ABOUT THIS EXERCISE -
Could you output only the lines from the one containing "个人中心 (1107, 1113)" through the last line of the data, both included?

RECORD EXCERPTS -
*** Begin section ***
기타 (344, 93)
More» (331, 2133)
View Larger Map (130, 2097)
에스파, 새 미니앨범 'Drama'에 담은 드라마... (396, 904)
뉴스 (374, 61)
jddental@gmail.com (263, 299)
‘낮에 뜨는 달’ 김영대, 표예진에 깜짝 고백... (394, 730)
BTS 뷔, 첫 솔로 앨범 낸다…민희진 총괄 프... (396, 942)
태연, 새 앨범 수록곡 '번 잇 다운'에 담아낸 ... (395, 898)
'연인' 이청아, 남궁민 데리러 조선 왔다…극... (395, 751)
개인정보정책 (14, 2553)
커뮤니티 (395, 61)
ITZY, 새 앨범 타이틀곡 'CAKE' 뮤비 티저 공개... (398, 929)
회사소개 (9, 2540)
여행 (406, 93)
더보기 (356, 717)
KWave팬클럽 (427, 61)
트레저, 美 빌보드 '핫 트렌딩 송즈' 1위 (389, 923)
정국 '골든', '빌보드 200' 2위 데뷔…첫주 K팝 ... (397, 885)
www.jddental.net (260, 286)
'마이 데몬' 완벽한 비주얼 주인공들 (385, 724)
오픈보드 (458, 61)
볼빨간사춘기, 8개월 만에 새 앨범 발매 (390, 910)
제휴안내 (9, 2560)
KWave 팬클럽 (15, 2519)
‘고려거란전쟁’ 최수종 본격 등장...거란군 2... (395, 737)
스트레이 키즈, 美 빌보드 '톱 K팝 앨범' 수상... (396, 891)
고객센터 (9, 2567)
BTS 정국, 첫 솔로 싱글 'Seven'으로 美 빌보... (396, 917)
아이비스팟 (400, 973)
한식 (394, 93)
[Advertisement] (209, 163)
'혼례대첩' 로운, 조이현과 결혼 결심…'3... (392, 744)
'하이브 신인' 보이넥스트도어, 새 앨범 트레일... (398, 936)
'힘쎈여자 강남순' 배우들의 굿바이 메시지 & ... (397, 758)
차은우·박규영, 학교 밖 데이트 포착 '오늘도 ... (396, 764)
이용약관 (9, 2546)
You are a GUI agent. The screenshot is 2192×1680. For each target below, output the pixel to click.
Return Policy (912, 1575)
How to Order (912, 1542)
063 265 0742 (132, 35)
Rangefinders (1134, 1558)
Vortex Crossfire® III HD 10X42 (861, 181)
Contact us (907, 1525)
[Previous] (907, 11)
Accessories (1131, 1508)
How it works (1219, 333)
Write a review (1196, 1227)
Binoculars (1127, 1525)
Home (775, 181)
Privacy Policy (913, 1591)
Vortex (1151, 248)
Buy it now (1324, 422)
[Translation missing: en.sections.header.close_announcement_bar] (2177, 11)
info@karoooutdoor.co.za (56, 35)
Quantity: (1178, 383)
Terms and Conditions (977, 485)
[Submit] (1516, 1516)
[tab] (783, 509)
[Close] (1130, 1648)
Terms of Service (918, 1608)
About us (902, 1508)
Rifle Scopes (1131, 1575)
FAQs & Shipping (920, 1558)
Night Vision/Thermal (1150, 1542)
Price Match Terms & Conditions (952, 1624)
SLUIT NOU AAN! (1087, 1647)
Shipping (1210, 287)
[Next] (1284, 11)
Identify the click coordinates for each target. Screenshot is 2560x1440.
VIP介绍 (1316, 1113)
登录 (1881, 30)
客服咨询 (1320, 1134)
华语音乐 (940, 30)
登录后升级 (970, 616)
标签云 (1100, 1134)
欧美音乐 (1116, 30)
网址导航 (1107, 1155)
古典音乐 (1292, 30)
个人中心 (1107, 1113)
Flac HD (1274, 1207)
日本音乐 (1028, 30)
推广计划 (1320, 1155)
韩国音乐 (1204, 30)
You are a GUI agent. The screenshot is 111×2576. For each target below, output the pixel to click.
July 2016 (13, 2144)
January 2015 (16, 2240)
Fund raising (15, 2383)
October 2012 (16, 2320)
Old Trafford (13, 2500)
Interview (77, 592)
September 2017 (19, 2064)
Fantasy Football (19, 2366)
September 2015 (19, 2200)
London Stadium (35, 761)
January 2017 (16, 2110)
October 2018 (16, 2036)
*** End section ***
SOLUTION FOR THIS EXERCISE -
个人中心 (1107, 1113)
Flac HD (1274, 1207)
日本音乐 (1028, 30)
推广计划 (1320, 1155)
韩国音乐 (1204, 30)
You are a GUI agent. The screenshot is 111×2576. For each target below, output the pixel to click.
July 2016 (13, 2144)
January 2015 (16, 2240)
Fund raising (15, 2383)
October 2012 (16, 2320)
Old Trafford (13, 2500)
Interview (77, 592)
September 2017 (19, 2064)
Fantasy Football (19, 2366)
September 2015 (19, 2200)
London Stadium (35, 761)
January 2017 (16, 2110)
October 2018 (16, 2036)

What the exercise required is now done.